**The exercise:**
Please copy each of the following records line for line, with no changes at all.

___ Given records

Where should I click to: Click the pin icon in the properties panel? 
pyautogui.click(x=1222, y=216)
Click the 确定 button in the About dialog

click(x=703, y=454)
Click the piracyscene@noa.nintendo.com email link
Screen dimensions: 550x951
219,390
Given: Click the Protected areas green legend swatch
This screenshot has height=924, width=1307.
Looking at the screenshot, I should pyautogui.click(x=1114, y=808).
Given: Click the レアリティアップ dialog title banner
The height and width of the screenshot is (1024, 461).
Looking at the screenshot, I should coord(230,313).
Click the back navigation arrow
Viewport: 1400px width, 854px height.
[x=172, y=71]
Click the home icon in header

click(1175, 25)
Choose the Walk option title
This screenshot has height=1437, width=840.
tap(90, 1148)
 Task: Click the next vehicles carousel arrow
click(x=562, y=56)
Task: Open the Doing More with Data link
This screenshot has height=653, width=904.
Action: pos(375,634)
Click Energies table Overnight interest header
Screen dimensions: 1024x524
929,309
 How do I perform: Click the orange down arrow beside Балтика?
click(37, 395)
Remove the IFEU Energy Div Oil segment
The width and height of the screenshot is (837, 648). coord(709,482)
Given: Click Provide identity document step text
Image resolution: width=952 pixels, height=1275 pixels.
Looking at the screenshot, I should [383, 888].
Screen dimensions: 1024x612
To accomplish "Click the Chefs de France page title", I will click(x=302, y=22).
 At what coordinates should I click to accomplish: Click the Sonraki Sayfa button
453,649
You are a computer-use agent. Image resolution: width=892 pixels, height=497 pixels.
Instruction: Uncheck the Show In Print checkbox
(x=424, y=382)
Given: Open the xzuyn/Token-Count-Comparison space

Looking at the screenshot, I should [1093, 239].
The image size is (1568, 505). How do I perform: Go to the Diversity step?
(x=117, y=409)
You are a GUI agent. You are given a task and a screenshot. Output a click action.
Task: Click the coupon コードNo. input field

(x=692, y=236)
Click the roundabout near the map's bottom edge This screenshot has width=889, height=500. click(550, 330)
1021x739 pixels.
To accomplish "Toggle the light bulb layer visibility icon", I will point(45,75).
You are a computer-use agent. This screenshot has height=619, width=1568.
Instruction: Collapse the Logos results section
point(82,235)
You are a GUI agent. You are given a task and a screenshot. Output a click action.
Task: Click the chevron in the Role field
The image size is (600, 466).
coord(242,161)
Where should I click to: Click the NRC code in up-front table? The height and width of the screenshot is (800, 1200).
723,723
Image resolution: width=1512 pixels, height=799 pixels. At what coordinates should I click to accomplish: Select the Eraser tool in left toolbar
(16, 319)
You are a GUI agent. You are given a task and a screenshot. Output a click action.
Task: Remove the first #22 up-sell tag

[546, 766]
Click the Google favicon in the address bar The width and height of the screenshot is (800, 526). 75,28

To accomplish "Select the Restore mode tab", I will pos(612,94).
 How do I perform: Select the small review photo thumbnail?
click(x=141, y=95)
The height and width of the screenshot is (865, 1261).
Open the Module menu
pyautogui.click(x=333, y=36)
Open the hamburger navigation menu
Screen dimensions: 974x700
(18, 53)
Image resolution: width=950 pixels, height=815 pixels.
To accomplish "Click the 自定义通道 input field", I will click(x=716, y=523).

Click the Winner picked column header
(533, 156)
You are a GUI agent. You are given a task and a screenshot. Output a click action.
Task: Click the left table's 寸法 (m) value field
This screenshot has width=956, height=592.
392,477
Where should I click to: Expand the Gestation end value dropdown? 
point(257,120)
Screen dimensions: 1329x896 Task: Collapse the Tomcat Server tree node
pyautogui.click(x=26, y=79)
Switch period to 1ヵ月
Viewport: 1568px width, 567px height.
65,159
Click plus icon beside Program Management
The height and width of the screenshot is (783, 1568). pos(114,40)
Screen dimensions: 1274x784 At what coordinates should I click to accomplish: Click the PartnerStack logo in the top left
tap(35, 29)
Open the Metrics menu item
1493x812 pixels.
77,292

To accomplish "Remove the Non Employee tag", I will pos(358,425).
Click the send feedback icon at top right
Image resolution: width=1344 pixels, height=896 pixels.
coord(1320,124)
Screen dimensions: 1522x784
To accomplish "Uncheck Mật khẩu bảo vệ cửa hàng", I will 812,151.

______

**Final result:**
Where should I click to: Click the pin icon in the properties panel? 
pyautogui.click(x=1222, y=216)
Click the 确定 button in the About dialog

click(x=703, y=454)
Click the piracyscene@noa.nintendo.com email link
Screen dimensions: 550x951
219,390
Given: Click the Protected areas green legend swatch
This screenshot has height=924, width=1307.
Looking at the screenshot, I should pyautogui.click(x=1114, y=808).
Given: Click the レアリティアップ dialog title banner
The height and width of the screenshot is (1024, 461).
Looking at the screenshot, I should coord(230,313).
Click the back navigation arrow
Viewport: 1400px width, 854px height.
[x=172, y=71]
Click the home icon in header

click(1175, 25)
Choose the Walk option title
This screenshot has height=1437, width=840.
tap(90, 1148)
 Task: Click the next vehicles carousel arrow
click(x=562, y=56)
Task: Open the Doing More with Data link
This screenshot has height=653, width=904.
Action: pos(375,634)
Click Energies table Overnight interest header
Screen dimensions: 1024x524
929,309
 How do I perform: Click the orange down arrow beside Балтика?
click(37, 395)
Remove the IFEU Energy Div Oil segment
The width and height of the screenshot is (837, 648). coord(709,482)
Given: Click Provide identity document step text
Image resolution: width=952 pixels, height=1275 pixels.
Looking at the screenshot, I should [383, 888].
Screen dimensions: 1024x612
To accomplish "Click the Chefs de France page title", I will click(x=302, y=22).
 At what coordinates should I click to accomplish: Click the Sonraki Sayfa button
453,649
You are a computer-use agent. Image resolution: width=892 pixels, height=497 pixels.
Instruction: Uncheck the Show In Print checkbox
(x=424, y=382)
Given: Open the xzuyn/Token-Count-Comparison space

Looking at the screenshot, I should [1093, 239].
The image size is (1568, 505). How do I perform: Go to the Diversity step?
(x=117, y=409)
You are a GUI agent. You are given a task and a screenshot. Output a click action.
Task: Click the coupon コードNo. input field

(x=692, y=236)
Click the roundabout near the map's bottom edge This screenshot has width=889, height=500. click(550, 330)
1021x739 pixels.
To accomplish "Toggle the light bulb layer visibility icon", I will point(45,75).
You are a computer-use agent. This screenshot has height=619, width=1568.
Instruction: Collapse the Logos results section
point(82,235)
You are a GUI agent. You are given a task and a screenshot. Output a click action.
Task: Click the chevron in the Role field
The image size is (600, 466).
coord(242,161)
Where should I click to: Click the NRC code in up-front table? The height and width of the screenshot is (800, 1200).
723,723
Image resolution: width=1512 pixels, height=799 pixels. At what coordinates should I click to accomplish: Select the Eraser tool in left toolbar
(16, 319)
You are a GUI agent. You are given a task and a screenshot. Output a click action.
Task: Remove the first #22 up-sell tag

[546, 766]
Click the Google favicon in the address bar The width and height of the screenshot is (800, 526). 75,28

To accomplish "Select the Restore mode tab", I will pos(612,94).
 How do I perform: Select the small review photo thumbnail?
click(x=141, y=95)
The height and width of the screenshot is (865, 1261).
Open the Module menu
pyautogui.click(x=333, y=36)
Open the hamburger navigation menu
Screen dimensions: 974x700
(18, 53)
Image resolution: width=950 pixels, height=815 pixels.
To accomplish "Click the 自定义通道 input field", I will click(x=716, y=523).

Click the Winner picked column header
(533, 156)
You are a GUI agent. You are given a task and a screenshot. Output a click action.
Task: Click the left table's 寸法 (m) value field
This screenshot has width=956, height=592.
392,477
Where should I click to: Expand the Gestation end value dropdown? 
point(257,120)
Screen dimensions: 1329x896 Task: Collapse the Tomcat Server tree node
pyautogui.click(x=26, y=79)
Switch period to 1ヵ月
Viewport: 1568px width, 567px height.
65,159
Click plus icon beside Program Management
The height and width of the screenshot is (783, 1568). pos(114,40)
Screen dimensions: 1274x784 At what coordinates should I click to accomplish: Click the PartnerStack logo in the top left
tap(35, 29)
Open the Metrics menu item
1493x812 pixels.
77,292

To accomplish "Remove the Non Employee tag", I will pos(358,425).
Click the send feedback icon at top right
Image resolution: width=1344 pixels, height=896 pixels.
coord(1320,124)
Screen dimensions: 1522x784
To accomplish "Uncheck Mật khẩu bảo vệ cửa hàng", I will 812,151.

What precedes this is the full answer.